» **Written request**:
Render the listing below as a Markdown table with the columns Row and Text, one line per row numbered in order, skipping blank lines and leaving out the pictures.

» **Entries supplied**:
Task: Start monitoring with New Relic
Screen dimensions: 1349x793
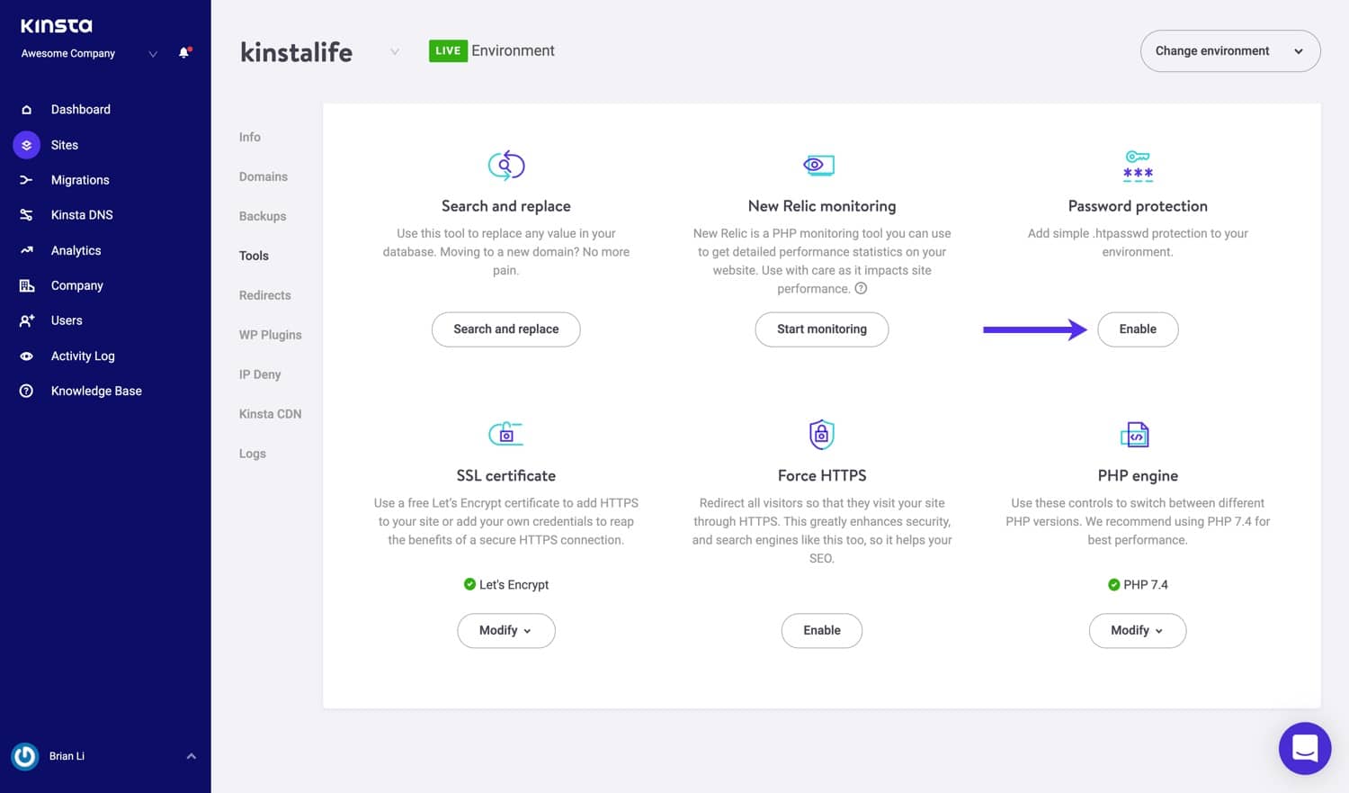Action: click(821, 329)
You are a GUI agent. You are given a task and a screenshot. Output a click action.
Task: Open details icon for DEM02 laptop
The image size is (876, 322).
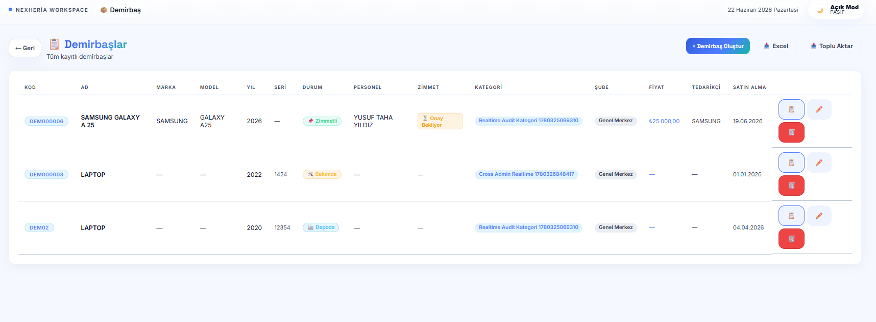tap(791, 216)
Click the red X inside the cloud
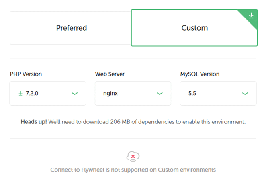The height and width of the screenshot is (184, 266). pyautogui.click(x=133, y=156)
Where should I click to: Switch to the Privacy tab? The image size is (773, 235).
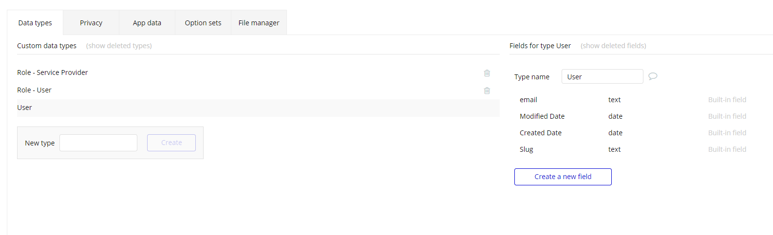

» **Task solution**:
| Row | Text |
|---|---|
| 1 | Task: Start monitoring with New Relic |
| 2 | Screen dimensions: 1349x793 |
| 3 | Action: click(821, 329) |
| 4 | You are a GUI agent. You are given a task and a screenshot. Output a click action. |
| 5 | Task: Open details icon for DEM02 laptop |
| 6 | The image size is (876, 322). |
| 7 | tap(791, 216) |
| 8 | Click the red X inside the cloud |
| 9 | The height and width of the screenshot is (184, 266). pyautogui.click(x=133, y=156) |
| 10 | Where should I click to: Switch to the Privacy tab? The image size is (773, 235). |